All the hard work of buying a home and reaching the end of the home-buying process can go down the drain with just one misstep.

While always protecting your credit record is of the utmost importance, maintaining a strong credit score is also essential during loan processing.

As you prepare and gather documents for your home purchase, don’t forget about also protecting your credit score during this critical time. Read on to learn about some easy-to-follow tips that will allow you to uphold your stellar credit score as you take on the real estate market.

Monitor credit report

The first step is knowing.

When you know where you stand, you can then make the necessary adjustments to improve your score.

Credit companies and other financial institutions make it easier than ever to take a glance.

Equifax, Experian and TransUnion, by mandate, offer customers a comprehensive annual credit report that you should take advantage of.

Take your time and review the report with a fine-tooth comb. Make sure everything is recognizable and that the numbers add up.

Avoid opening new lines of credit

When buying a home, a lender will analyze an applicant’s income in relation to outstanding debt.

This ratio will help lenders determine an applicant’s lending readiness.

So, as a buyer, try to avoid opening and using new lines of credit that will upend your debt-to-income ratio.

While a purchase might not tip the scale in any direction, a lender doesn’t really like surprises so standby on opening new accounts until the purchase is signed, sealed and delivered.

Be on alert for scams

The frequency of scam emails, texts and phone calls you encounter only seem to increase these days.

Worse, one slip up can have a devastating effect on your efforts of buying a home.

So learn to recognize phishing emails, calls or other sophisticated attempts to trap your finances. A common-sense approach, like not giving away sensitive information without verifying the identity of the solicitor, will protect your finances and credit.

Freeze credit

This is only to be used when it’s absolutely necessary.

If you suspect fraud, a credit freeze prevents anyone, lenders included, from accessing your credit report.

This credit pause will buy you enough time to figure out what’s wrong, submit a dispute and resolve the issue.

You’ll need to file a freeze with all the major credit bureaus listed above for this measure to be effective.

Get credit alerts

Go the extra mile with credit monitoring and set up alerts that provide more real-time snapshots of where you stand.

Major credit cards and other companies like Credit Karma offer customers free credit monitoring and regular updates in their inboxes every 30 days.

Customers can customize their settings so they receive alerts based on sensitivity. It’s ideal to choose a wide-range setting so nothing slips by that can potentially damage your credit score.

Ready to make offer on dream home? 5 things to know

Once the finish line toward homeownership is in plain view, it’s natural to be overcome by joy and jitters.

If you’re about ready to submit an offer for your dream home purchase, here are some things to consider as you approach the finish line.

Be preapproved

The importance of getting a preapproval cannot be stressed enough.
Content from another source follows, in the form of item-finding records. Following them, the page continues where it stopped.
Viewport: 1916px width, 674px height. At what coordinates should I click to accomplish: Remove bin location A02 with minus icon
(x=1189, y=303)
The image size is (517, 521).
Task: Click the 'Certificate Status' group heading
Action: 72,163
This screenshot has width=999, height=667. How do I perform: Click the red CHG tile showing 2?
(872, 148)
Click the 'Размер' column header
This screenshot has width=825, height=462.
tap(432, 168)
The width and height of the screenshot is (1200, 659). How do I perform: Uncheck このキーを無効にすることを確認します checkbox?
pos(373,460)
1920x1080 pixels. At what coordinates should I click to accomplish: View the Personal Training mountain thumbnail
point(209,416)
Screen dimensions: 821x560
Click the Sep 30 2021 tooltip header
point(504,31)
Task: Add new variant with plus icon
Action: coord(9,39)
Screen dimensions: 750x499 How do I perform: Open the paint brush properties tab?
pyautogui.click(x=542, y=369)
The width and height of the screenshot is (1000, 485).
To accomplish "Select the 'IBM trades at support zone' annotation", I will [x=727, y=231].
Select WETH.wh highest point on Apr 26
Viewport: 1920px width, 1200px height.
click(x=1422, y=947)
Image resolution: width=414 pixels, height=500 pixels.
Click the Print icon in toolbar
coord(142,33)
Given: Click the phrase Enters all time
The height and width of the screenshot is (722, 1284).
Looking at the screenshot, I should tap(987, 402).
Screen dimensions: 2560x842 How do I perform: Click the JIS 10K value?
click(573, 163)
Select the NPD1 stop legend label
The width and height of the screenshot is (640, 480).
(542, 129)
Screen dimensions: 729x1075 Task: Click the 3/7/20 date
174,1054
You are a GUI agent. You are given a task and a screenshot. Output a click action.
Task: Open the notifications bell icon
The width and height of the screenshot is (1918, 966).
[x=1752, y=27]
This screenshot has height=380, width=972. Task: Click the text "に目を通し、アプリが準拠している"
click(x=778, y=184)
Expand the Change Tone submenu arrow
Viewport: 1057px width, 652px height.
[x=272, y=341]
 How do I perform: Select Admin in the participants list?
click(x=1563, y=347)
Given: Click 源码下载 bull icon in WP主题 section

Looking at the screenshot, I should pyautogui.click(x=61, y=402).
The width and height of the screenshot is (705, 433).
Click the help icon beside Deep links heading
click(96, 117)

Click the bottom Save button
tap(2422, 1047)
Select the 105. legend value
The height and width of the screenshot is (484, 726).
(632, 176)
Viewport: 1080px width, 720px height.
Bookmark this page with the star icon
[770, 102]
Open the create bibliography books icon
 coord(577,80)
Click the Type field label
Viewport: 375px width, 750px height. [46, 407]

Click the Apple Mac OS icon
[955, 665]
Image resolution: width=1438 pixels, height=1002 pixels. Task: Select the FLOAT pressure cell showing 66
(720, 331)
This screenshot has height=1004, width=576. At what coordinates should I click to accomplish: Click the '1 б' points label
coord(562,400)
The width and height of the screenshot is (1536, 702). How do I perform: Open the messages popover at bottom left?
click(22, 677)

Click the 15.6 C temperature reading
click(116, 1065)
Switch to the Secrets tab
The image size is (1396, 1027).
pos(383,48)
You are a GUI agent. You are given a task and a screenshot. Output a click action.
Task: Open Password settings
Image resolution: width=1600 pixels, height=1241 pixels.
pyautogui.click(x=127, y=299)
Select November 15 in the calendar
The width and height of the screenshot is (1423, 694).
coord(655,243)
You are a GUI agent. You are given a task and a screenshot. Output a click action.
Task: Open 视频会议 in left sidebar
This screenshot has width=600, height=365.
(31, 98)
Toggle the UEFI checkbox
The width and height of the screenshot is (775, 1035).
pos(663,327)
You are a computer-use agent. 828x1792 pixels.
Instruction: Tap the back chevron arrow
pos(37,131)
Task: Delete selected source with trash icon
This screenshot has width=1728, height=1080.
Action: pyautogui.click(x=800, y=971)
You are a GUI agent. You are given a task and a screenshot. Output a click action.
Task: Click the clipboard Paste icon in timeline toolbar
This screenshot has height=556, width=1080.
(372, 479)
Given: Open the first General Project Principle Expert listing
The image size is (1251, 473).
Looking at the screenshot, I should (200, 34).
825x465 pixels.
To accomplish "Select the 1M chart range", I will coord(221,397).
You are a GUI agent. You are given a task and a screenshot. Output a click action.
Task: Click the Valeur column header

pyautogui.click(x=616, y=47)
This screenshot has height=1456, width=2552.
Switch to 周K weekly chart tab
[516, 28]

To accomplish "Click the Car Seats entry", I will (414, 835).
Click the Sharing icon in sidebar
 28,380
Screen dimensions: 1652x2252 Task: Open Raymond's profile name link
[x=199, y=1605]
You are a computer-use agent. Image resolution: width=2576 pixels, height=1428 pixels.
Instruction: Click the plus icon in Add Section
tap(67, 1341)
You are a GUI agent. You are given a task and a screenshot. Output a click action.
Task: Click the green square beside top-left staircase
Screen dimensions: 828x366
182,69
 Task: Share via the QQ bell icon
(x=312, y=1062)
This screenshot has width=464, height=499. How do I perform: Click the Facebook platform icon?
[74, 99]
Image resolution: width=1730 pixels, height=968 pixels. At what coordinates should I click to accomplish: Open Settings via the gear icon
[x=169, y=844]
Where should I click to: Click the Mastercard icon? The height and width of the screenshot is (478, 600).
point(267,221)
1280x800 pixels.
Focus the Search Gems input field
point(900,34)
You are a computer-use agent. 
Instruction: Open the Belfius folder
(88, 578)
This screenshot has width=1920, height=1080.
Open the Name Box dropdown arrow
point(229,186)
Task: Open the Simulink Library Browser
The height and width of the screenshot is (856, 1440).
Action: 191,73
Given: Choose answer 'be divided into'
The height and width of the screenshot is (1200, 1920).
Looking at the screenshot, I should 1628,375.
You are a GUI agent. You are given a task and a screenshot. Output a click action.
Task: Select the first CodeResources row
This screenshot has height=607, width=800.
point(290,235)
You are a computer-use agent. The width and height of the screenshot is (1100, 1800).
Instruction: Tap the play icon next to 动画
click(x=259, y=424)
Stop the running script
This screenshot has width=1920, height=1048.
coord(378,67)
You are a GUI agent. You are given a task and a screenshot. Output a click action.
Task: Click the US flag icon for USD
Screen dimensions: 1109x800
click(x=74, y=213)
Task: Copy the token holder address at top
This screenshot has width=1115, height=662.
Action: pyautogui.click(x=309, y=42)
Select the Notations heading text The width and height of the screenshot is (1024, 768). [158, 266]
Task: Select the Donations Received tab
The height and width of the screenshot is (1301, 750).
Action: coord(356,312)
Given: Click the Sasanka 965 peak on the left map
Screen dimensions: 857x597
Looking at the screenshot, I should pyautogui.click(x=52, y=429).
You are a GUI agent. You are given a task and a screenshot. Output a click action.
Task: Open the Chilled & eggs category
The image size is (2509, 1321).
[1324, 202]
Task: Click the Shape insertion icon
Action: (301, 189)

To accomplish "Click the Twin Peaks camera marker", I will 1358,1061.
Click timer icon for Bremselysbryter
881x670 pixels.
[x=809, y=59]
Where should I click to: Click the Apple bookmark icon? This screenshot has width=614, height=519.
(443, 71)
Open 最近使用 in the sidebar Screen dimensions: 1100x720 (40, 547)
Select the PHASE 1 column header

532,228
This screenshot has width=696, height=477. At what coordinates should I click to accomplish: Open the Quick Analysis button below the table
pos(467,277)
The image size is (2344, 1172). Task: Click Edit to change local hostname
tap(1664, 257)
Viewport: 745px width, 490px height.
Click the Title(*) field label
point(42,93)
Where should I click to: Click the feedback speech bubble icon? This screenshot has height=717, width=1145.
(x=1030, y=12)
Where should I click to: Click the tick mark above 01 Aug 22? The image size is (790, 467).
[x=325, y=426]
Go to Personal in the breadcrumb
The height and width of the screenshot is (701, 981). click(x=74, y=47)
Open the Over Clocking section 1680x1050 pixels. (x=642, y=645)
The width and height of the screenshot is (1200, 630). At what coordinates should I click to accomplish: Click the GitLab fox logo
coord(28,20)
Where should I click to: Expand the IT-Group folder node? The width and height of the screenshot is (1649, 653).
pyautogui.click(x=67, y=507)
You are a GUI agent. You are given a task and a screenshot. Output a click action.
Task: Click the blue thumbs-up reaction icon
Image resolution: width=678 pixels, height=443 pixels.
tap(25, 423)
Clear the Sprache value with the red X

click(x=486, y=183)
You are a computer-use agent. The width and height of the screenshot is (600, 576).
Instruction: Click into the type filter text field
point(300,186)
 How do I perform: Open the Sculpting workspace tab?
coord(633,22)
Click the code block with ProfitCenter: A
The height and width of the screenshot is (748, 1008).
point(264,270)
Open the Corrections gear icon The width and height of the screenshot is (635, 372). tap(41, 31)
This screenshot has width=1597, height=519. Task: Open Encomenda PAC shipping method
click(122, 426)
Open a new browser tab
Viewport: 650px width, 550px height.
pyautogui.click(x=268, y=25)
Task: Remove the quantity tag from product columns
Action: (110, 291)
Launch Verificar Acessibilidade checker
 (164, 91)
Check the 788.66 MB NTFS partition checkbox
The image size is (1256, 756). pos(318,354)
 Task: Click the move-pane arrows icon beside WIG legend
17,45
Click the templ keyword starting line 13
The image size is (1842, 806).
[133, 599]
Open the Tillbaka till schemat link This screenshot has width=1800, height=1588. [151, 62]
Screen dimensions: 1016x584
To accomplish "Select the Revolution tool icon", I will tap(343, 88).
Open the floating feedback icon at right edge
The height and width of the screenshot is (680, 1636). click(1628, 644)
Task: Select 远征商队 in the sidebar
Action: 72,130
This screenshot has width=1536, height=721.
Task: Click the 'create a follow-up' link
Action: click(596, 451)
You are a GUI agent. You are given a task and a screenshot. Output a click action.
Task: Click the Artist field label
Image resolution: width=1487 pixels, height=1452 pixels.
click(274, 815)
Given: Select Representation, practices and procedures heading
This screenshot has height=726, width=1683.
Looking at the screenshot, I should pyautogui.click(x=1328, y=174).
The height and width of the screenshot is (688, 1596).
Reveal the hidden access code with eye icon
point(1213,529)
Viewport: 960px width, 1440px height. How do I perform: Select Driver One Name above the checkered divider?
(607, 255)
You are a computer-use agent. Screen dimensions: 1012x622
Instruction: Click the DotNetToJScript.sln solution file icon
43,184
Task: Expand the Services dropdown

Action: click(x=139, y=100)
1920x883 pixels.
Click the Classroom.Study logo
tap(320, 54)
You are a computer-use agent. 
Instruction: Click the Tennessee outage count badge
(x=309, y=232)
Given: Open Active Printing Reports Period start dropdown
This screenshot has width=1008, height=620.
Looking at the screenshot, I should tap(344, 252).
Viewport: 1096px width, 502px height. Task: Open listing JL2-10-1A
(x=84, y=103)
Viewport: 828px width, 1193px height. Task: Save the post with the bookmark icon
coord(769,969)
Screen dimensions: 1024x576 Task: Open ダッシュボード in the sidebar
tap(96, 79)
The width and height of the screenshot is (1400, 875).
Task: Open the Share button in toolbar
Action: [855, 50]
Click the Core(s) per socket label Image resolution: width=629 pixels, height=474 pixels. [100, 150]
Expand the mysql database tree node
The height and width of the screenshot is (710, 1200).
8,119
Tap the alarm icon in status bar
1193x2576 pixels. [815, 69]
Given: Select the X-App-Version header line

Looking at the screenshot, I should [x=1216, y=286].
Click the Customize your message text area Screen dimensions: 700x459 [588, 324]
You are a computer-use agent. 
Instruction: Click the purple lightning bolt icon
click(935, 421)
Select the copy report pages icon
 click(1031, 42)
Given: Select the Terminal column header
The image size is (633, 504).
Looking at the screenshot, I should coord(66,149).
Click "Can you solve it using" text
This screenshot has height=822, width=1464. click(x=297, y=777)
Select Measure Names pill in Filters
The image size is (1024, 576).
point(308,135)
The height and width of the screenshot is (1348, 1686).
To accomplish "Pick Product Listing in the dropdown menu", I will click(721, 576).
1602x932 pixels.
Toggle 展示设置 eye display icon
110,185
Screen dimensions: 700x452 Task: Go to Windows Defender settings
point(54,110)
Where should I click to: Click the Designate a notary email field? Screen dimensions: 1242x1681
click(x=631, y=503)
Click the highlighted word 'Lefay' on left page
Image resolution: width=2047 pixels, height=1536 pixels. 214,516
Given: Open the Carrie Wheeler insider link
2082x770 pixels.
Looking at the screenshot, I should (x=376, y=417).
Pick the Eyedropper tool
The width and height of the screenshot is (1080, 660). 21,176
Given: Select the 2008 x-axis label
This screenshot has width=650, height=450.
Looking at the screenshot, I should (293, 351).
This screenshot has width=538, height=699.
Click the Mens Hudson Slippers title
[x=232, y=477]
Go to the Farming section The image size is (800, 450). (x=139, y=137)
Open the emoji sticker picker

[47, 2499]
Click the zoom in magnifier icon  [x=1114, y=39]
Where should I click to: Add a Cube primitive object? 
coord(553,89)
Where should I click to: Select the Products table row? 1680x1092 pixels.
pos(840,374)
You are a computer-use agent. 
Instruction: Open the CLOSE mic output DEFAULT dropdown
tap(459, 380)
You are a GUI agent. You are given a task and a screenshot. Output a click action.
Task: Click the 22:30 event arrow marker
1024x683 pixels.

During the preapproval process, the lender will determine whether the applicant qualifies for a loan and for how much.

A preapproval will not only help establish the buyer’s budget, but it’s a signal to the seller that the applicant is vetted and ready to strike a deal.

A preapproval is like having a world-class runner on your team.

Reduce contingencies

Any major transaction such as buying a home will come with contingencies. They’re great for protecting each party, but they can also bog down the process.

So whenever possible, the buyer should be reasonable with their expectations in today’s red-hot market.

The easier path forward you can create, the better the chances you’ll have for success.

Get feel for neighborhood

In a tight market, buyers are not always finding homes in neighborhoods they both know and desire.

Since buying a home is like buying a neighborhood, it’s vital to check out the neighborhood and learn about what makes it tick.

If the home you’re eyeballing is comparable to other homes in neighborhoods you know, why not give it a chance? Just do a little more digging first to determine if the unfamiliar neighborhood as a whole matches your needs and lifestyle.

Don’t forget closing costs

With all the excitement bubbling up during the final phases of buying a home, it’s easy to lose sight of the closing costs.

Buyers should remember that closing costs represent about 2% to 5% of the purchase price, a cost on top of the financed portion of the transaction.

Review every bottom line number, including the purchase amount, taxes and closing costs, for the full picture of the costs associated with buying a home.

Leave no stone unturned

Again, the excitement of buying a home is overwhelming, as it should be.

Nevertheless, buyers should be mindful and not just gloss over some of the details and fine print.

Home buyers can make more informed financial decisions and plan ahead by accounting for home insurance premiums, utility bills and other miscellaneous costs.